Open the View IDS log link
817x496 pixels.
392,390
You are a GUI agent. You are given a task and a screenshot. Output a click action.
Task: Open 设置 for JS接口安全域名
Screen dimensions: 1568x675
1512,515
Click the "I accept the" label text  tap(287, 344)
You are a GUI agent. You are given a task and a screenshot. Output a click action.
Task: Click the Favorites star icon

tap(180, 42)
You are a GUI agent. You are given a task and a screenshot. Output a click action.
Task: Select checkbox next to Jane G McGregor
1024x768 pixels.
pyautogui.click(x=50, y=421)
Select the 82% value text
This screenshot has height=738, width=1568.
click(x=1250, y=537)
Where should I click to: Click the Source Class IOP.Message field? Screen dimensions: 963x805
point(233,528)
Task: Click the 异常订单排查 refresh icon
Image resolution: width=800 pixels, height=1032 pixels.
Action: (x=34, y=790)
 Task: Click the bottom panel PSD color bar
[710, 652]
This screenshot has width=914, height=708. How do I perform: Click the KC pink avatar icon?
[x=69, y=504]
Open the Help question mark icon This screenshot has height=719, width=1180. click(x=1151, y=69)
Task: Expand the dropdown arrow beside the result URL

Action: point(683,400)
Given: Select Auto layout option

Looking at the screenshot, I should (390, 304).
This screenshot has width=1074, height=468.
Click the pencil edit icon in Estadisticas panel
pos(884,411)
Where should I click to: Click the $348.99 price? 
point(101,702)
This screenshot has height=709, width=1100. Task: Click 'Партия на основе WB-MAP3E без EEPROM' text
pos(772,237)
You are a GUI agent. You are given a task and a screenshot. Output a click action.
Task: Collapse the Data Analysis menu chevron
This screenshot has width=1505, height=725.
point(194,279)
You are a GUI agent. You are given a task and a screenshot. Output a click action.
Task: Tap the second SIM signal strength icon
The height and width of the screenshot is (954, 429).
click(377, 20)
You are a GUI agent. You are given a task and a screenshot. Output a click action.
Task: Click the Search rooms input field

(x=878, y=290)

# # # # #

ABOUT THIS EXERCISE –
Up to the line containing "Open the Help", skip everything; from that line through the last line above, return each line exactly.

TASK ANSWER –
Open the Help question mark icon This screenshot has height=719, width=1180. click(x=1151, y=69)
Task: Expand the dropdown arrow beside the result URL

Action: point(683,400)
Given: Select Auto layout option

Looking at the screenshot, I should (390, 304).
This screenshot has width=1074, height=468.
Click the pencil edit icon in Estadisticas panel
pos(884,411)
Where should I click to: Click the $348.99 price? 
point(101,702)
This screenshot has height=709, width=1100. Task: Click 'Партия на основе WB-MAP3E без EEPROM' text
pos(772,237)
You are a GUI agent. You are given a task and a screenshot. Output a click action.
Task: Collapse the Data Analysis menu chevron
This screenshot has width=1505, height=725.
point(194,279)
You are a GUI agent. You are given a task and a screenshot. Output a click action.
Task: Tap the second SIM signal strength icon
The height and width of the screenshot is (954, 429).
click(377, 20)
You are a GUI agent. You are given a task and a screenshot. Output a click action.
Task: Click the Search rooms input field

(x=878, y=290)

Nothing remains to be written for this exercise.